Source: Horticulture New Zealand

HortNZ says the Government’s latest moves to improve housing supply are welcome but the new houses must not be built on highly productive land used for vegetable or fruit growing.
‘Every New Zealander deserves a house just like every New Zealander deserves fresh, healthy locally grown vegetables and fruit,’ says HortNZ Chief Executive.
‘We can have both but current policy settings favour housing over food security, and keeping New Zealand’s most highly productive soils safe from urban creep.
‘In August 2019, the Government launched its draft National Policy Statement on Highly Productive Land. This was at an event attended by two Government Ministers in Pukekohe, where some of the greatest pressures are.

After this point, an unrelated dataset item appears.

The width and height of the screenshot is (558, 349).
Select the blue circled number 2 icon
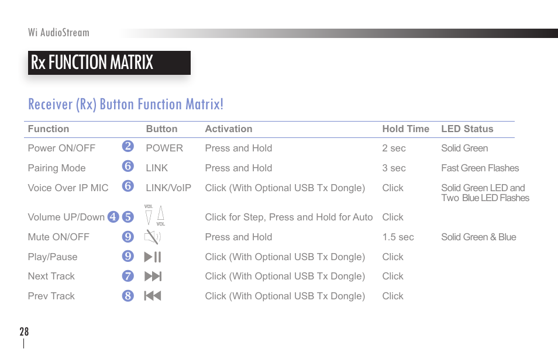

‘Nearly two years later, nothing has been finalised. Wouldn’t it have been great today to have both housing and this aspect of food security supported by changes to Government policy? Because if New Zealand is not careful, a healthy diet will become just as unaffordable as houses for increasing numbers of New Zealanders.’
Deloitte study of the value of vegetable growing in Pukekohe published in August 2018 made several dire predictions, if growing in that area could not expand to support Auckland’s population growth.
‘That study predicted price rises of 43% to 58%, pushing the price of a lettuce from $3.50 to more than $5.50 over the coming years. The study also predicted that the volume of produce grown could halve, decreasing by 46% to 55%.
‘In other words, the evidence is there. The Government needs to ensure that New Zealand has a viable horticulture industry, for the health and wellbeing of every New Zealander, especially as in a Covid affected world, we cannot rely on a steady supply of imports of any sort.’